_Schriftliche Aufgabe_
Gib den Text über die Klangkunst-Ausstellung in Trebel vollständig und Wort für Wort unverändert aus.

An einem alten Küchentisch aus den 60er Jahren klemmt eine mindestens ebenso alte Schreibtischlampe. Keine ungewöhnliche Kombination. Drückt man jedoch auf den Einschaltknopf, so leuchtet die Lampe nicht auf, sondern gibt Schreibgeräusche von sich – es klingt, als schreibe jemand mit Kohle auf einem rauen Papier. (Klangobjekt von Tilman Küntzel )

Dies sind nur zwei Objekte der neuen Ausstellung „Klangkunst – a german sound “ im Atelier von Ernst von Hopffgarten in Trebel. Der Verein „Wendische Dialoge“ holte die Wanderausstellung des Deutschen Musikrates nach Trebel, um diese Kunstform, die sich auf der Nahtstelle von (neuer) Musik und Bildender Kunst bewegt, zu präsentieren – und zu diskutieren.

_Extrahierte Zeilen_
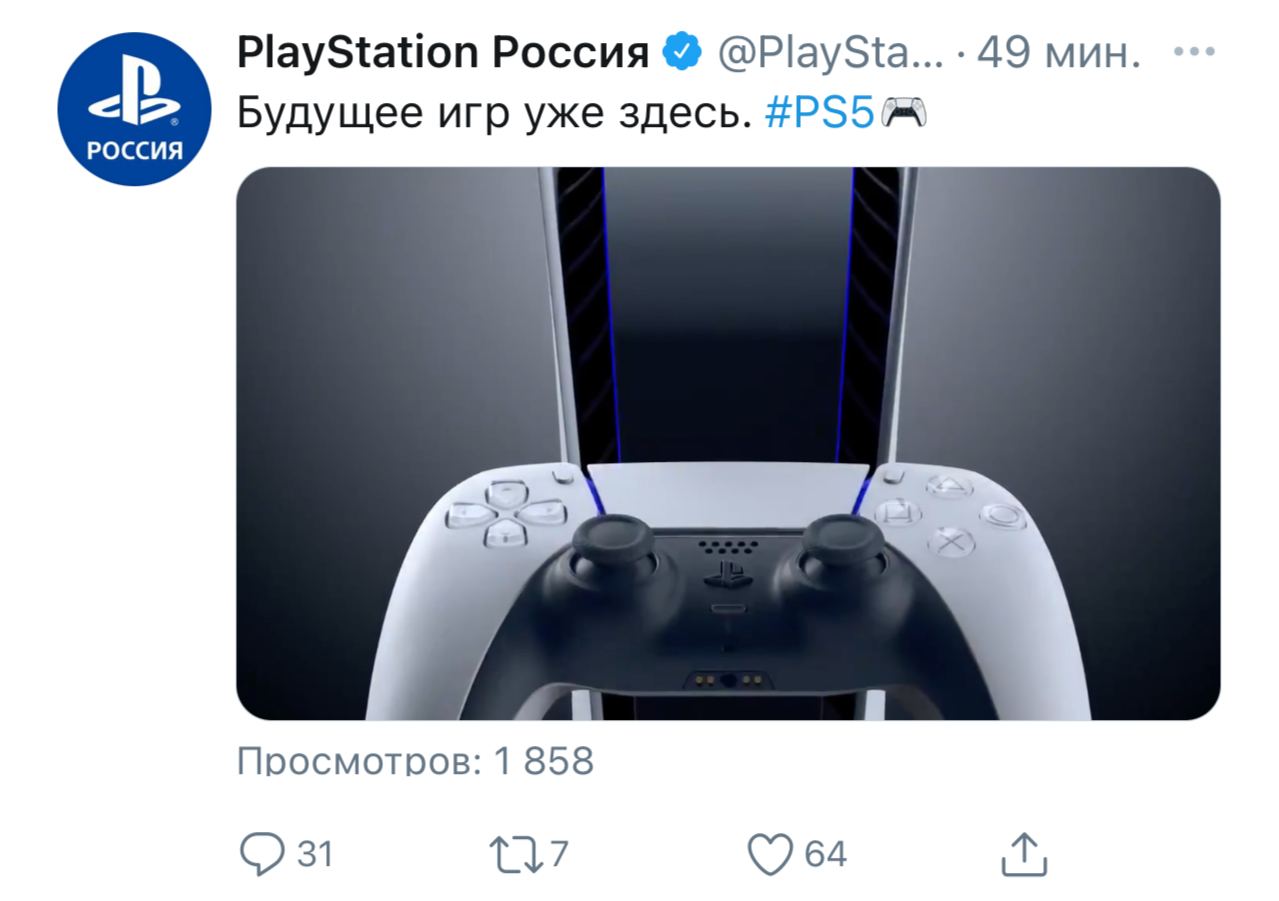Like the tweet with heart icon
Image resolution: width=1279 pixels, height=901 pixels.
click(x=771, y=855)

* * *

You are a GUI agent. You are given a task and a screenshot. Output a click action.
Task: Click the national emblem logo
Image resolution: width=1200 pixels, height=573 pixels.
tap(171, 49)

_Ergebnis_
An einem alten Küchentisch aus den 60er Jahren klemmt eine mindestens ebenso alte Schreibtischlampe. Keine ungewöhnliche Kombination. Drückt man jedoch auf den Einschaltknopf, so leuchtet die Lampe nicht auf, sondern gibt Schreibgeräusche von sich – es klingt, als schreibe jemand mit Kohle auf einem rauen Papier. (Klangobjekt von Tilman Küntzel )

Dies sind nur zwei Objekte der neuen Ausstellung „Klangkunst – a german sound “ im Atelier von Ernst von Hopffgarten in Trebel. Der Verein „Wendische Dialoge“ holte die Wanderausstellung des Deutschen Musikrates nach Trebel, um diese Kunstform, die sich auf der Nahtstelle von (neuer) Musik und Bildender Kunst bewegt, zu präsentieren – und zu diskutieren.